◆ **Aim of the exercise**
Your copy must start with the line containing "Viewport: 1000px width, 1109px" and end with the last line of the entries, matching them exactly and leaving out every picture.

Segment Start: Source information

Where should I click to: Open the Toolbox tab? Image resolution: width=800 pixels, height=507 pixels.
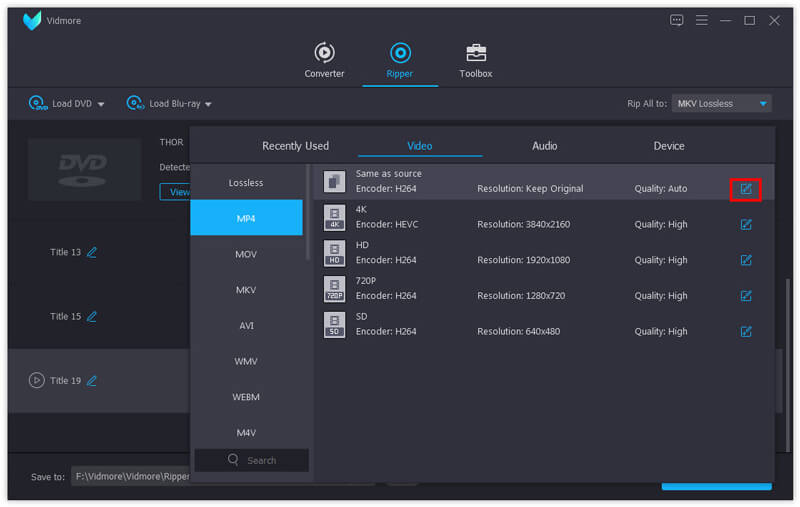click(475, 60)
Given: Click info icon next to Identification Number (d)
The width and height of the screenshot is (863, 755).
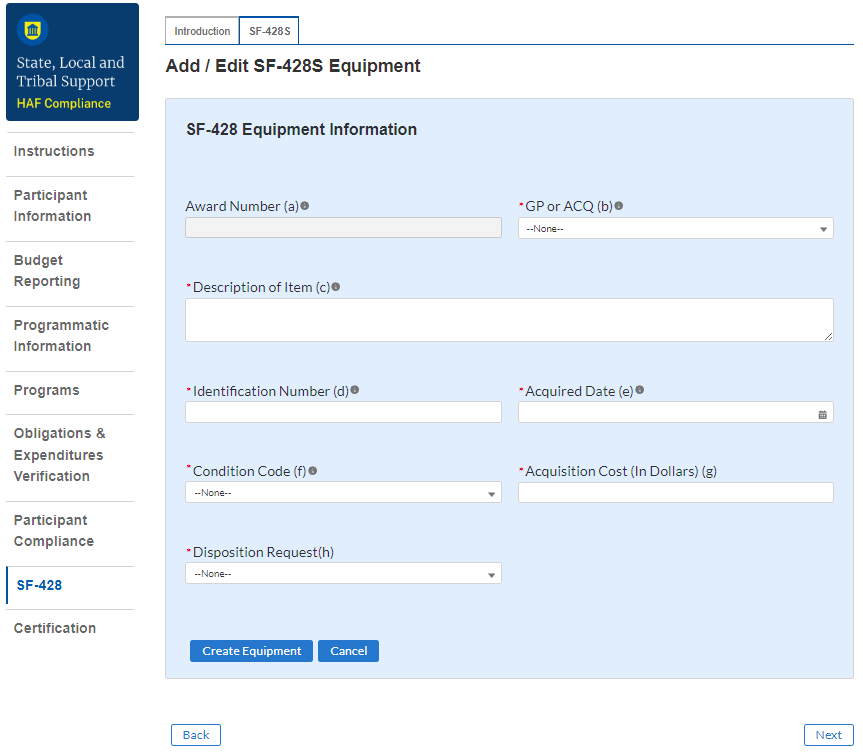Looking at the screenshot, I should [x=355, y=391].
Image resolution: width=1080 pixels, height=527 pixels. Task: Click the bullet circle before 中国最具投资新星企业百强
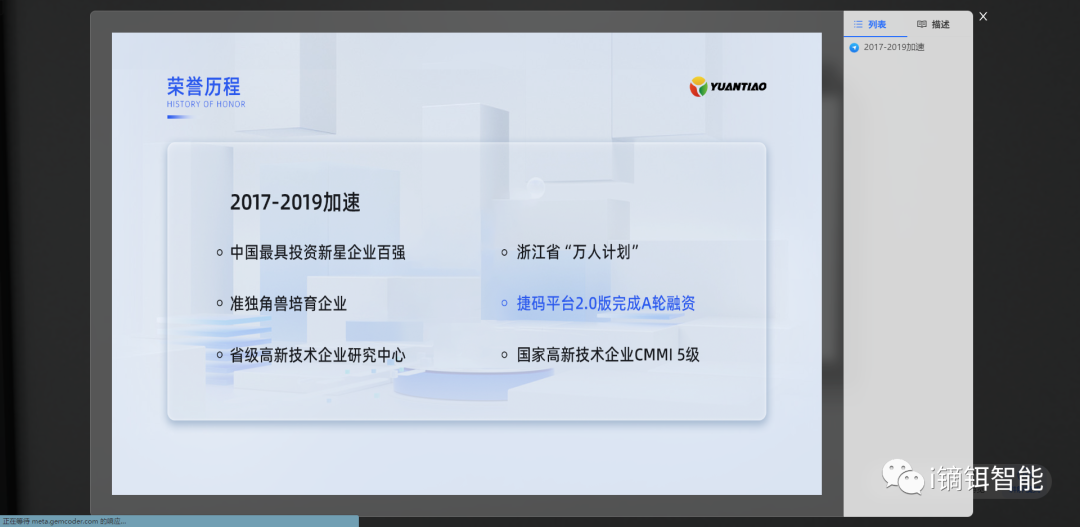coord(220,253)
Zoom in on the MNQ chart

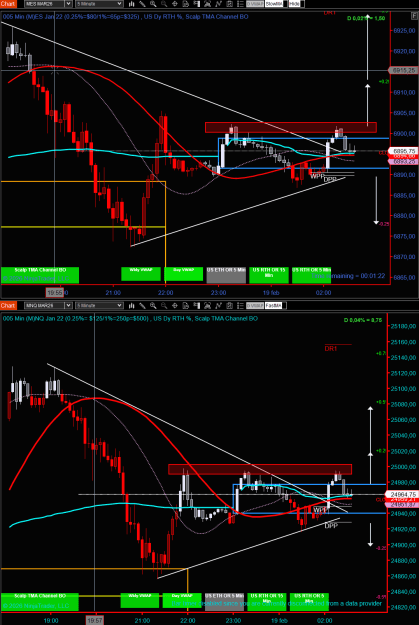pos(153,305)
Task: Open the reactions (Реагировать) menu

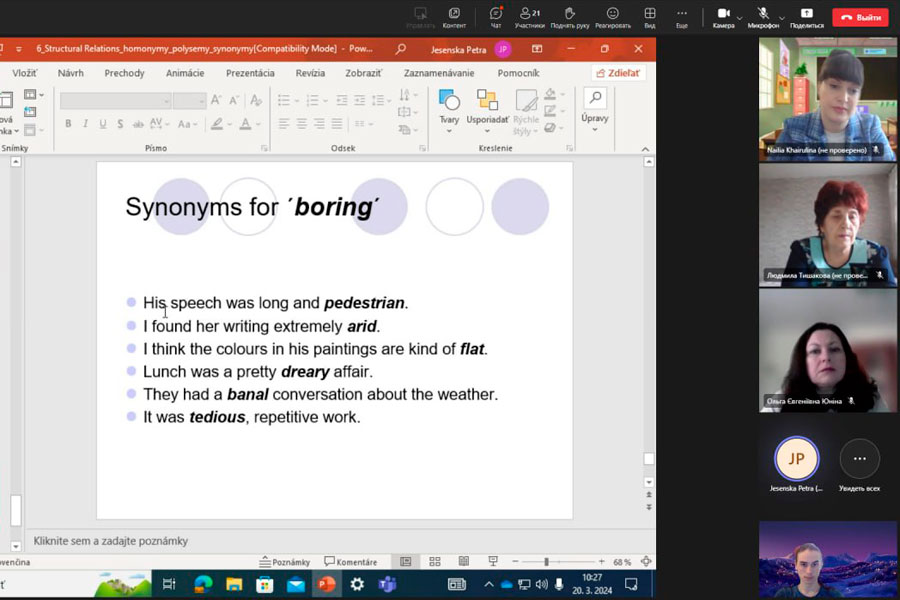Action: click(612, 16)
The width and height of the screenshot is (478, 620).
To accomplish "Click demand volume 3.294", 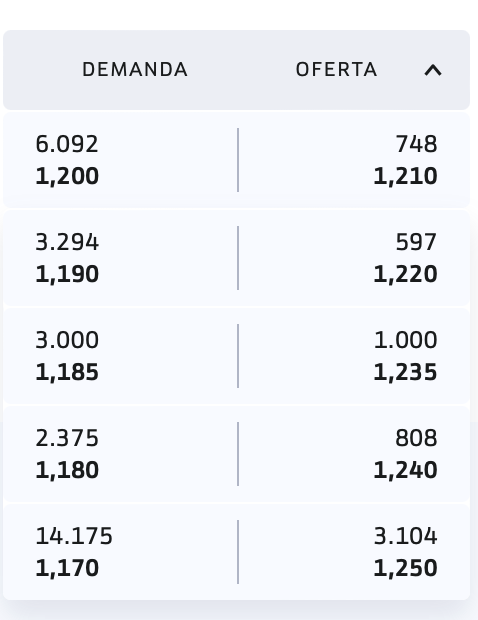I will pos(67,242).
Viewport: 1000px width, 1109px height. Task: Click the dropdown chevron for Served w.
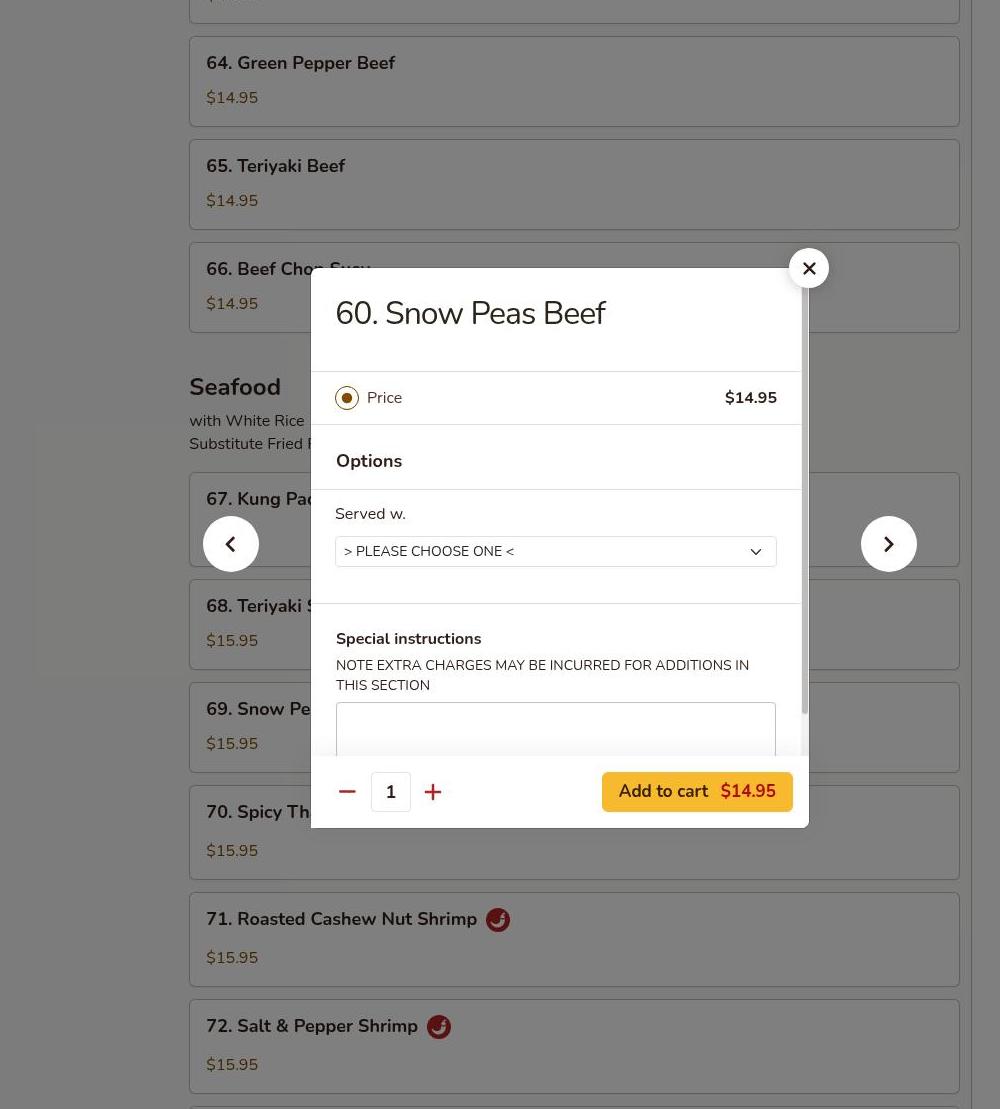click(756, 552)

Segment End: Source information

◆ **Task answer**
Viewport: 1000px width, 1109px height. Task: Click the dropdown chevron for Served w.
click(756, 552)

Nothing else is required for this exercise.